Is such disparagement fair? Perhaps not entirely, but at the same time, you could appreciate where the Sunshine detractors were coming from: a worthy sequel to Super Mario 64 it probably wasn’t.
Thus, something of a rescue act is required, and Nintendo will be hoping that’s where Super Mario Galaxy comes in. On display at this week’s E3 Media & Business Summit, the game has plainly left a hugely positive impression on those who tried it. “I can’t say a bad thing about the game,” gushed one American journalist to us on the shuttle bus to Barker Hangar, where the title is on show. “It’s re-affirmed my faith in the Wii,” raved another. High praise indeed, and they both have a point - Super Mario Galaxy is shaping up to be quite glorious.
Four levels were on display at the Hangar - in order, Gateway Galaxy, Egg Planet Galaxy, Honeybee Galaxy, and Star Dust Galaxy - and we got to try three of these. The first, Gateway Galaxy, also constitutes the very beginning of the game, and therefore serves as a tutorial and introduction to your quest. It opens up with a shot of our mustachioed hero, who’s laid out cold on a flower bed of daisies, only to be awoken by a small star hovering above him. The next thing you know, Mazza is tearing around the game’s opening globe, hunting down rabbits in a game of hide-and-seek.
The spherical levels could have been a royal pain when it came to the camera and controls, but they actually work beautifully.
A couple of things come to mind during your first steps with Mario. One: the game looks magnificent. There’s always been a sense that developers outside of Nintendo were adopting a half-arsed approach to squeezing the best visuals possible out of the Wii, and Galaxy emphatically proves this to be the case. The vibrancy and solidity of the game world, the flawless frame-rate, superior animation, and fantastic character modelling will, with any luck, become a standard-bearer that other studios aspire to. The water effects deserve a paragraph of their own, but we’ll restrain ourselves.
Two: the weirdness of playing a platformer on a sphere. As many of you reading this will know, Super Mario Galaxy is played out on a vast number of planets. This means that Mario is required to trek across complexly rounded surfaces, which means you’ll be spending a good deal of the game controlling the plumber while he’s upside down and running towards the screen, or at a perpendicular, 90º angle. It sounds like a recipe for nightmarish game controls, but it works. Occasionally, you’ll find yourself tilting your head, but you never feel out of control, and the camera - typically for a Mario title, it has to be said - is perfect, never cropping out what lies ahead of you.

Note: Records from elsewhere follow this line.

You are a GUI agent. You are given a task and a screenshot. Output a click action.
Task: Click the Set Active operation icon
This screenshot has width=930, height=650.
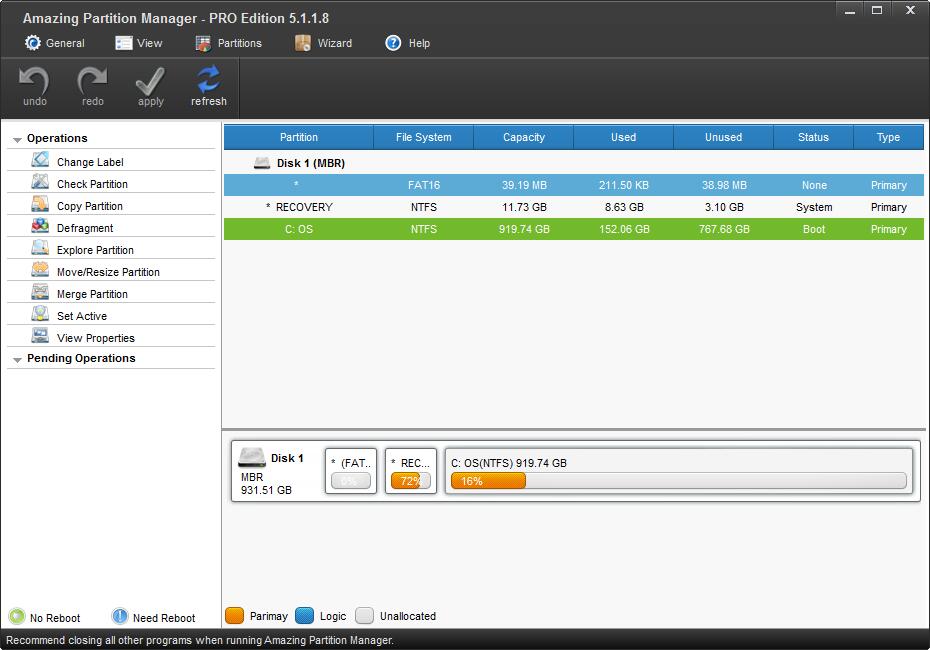pyautogui.click(x=40, y=315)
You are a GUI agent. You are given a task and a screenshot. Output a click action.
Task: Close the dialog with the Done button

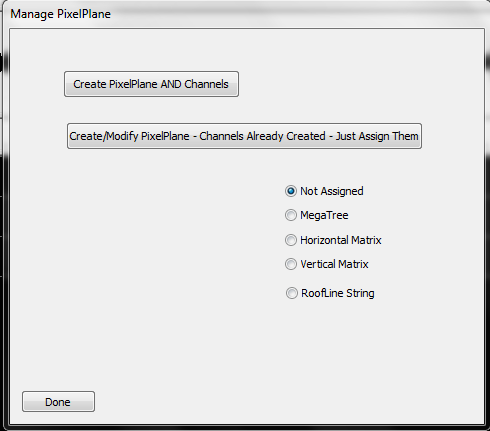pos(58,402)
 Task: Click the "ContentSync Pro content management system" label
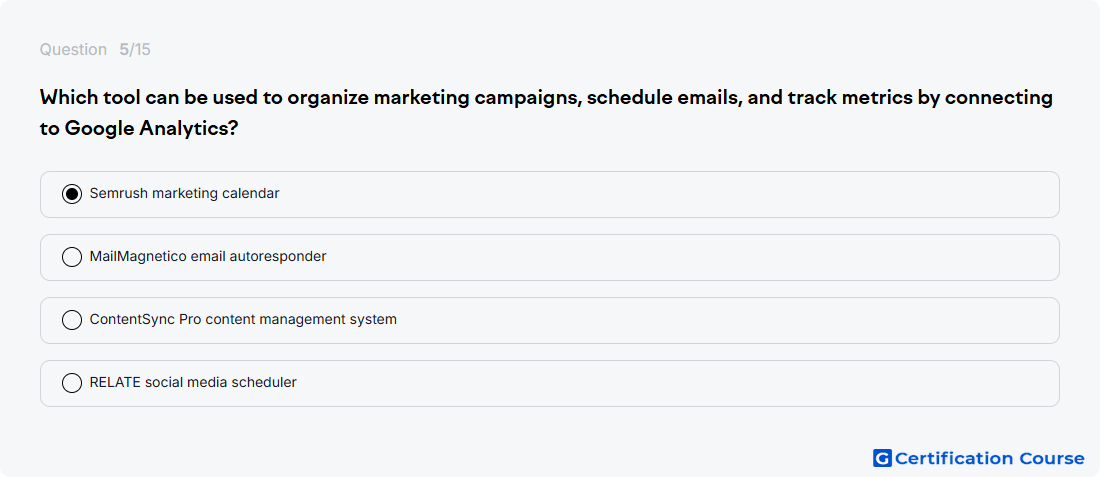[243, 320]
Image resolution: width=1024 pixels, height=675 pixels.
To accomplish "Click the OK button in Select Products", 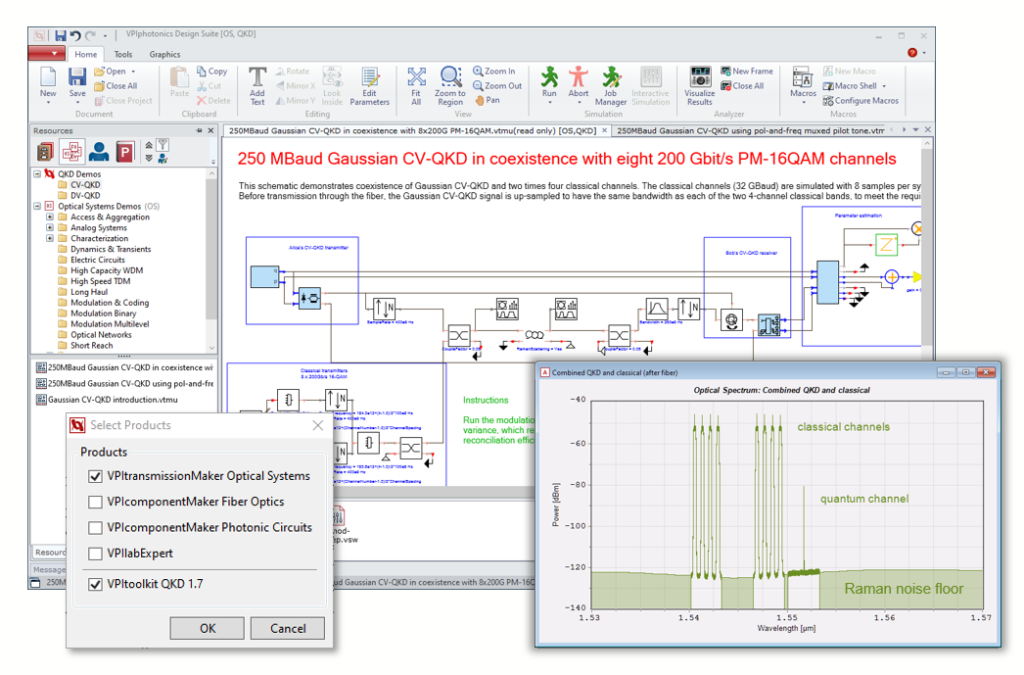I will [x=207, y=628].
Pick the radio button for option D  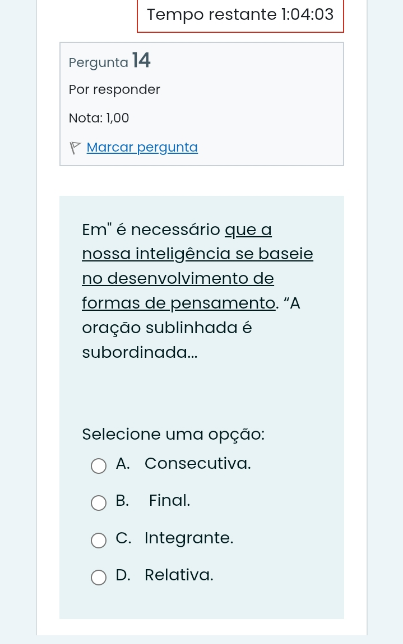point(99,577)
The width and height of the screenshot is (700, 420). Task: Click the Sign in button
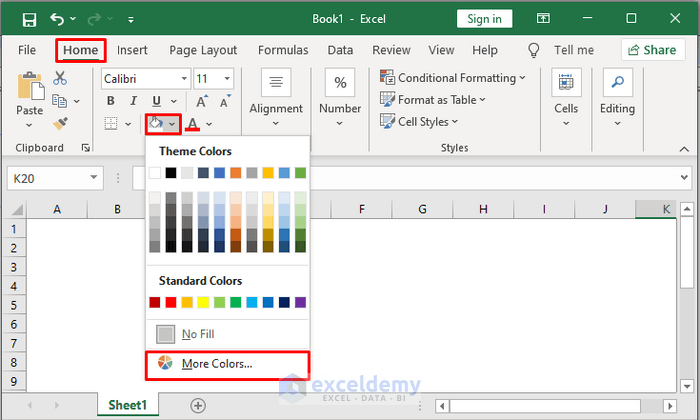point(485,19)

A number of the game’s puzzles also take advantage of the spherical form of the game’s stages. For example, in the Egg Planet Galaxy, you encounter a newly born Baby Piranha (fresh out of its egg, which was cracked open by Mario’s landing). The creature immediately fancies having Mario for its first lunch, so begins chasing you across the planet. Neither a Spin Attack (performed by shaking the Wiimote) or a good old traditional punch to the chops floors it.
Instead, the real solution lies behind your foe, for the hungry infant is the owner of a tail with a giant, club-shaped end to it (as seen in the screen above). By outpacing the Piranha as it pursues you around the globular level, you eventually end up right behind the peckish plant, where a Spin Attack sends the heavy tail smashing into its head. Two Spin Attacks later, and your nemesis is out for the count. Admittedly, it may not be a terribly tough puzzle to solve, but it’s a nice example of how lateral thinking plays a role in the game, and gives us faith that the rounded levels won’t simply be there for aesthetic purposes.
After a few more minutes with the game, something else becomes apparent: there’s just an astounding amount of variety packed into proceedings. In the space of about eight minutes, we crawled over the fuzzy body of a gigantic Queen Bee to locate the shattered pieces of a Star Ring and solve her itchiness, ran away from (and then knocked out) a ravenous Baby Piranha plant, and hovered about in the new bee suit as Bee Mario (yes, there’s a bee suit in this one, an excellent add-on that joins the Tanooki, Frog, and Hammer Bros. suits in the Mario universe).
Simply put, there’s always something going on, an important factor after the occasionally pedestrian pace of predecessor Super Mario Sunshine. If Nintendo can keep this level of diversity and non-stop action going for thirty hours, Galaxy will be some game.
Our only regret from the whole experience is that we didn’t get to try out the fourth and final level, Star Dust Galaxy. That will have to wait until our review code arrives, but we’re already counting the days.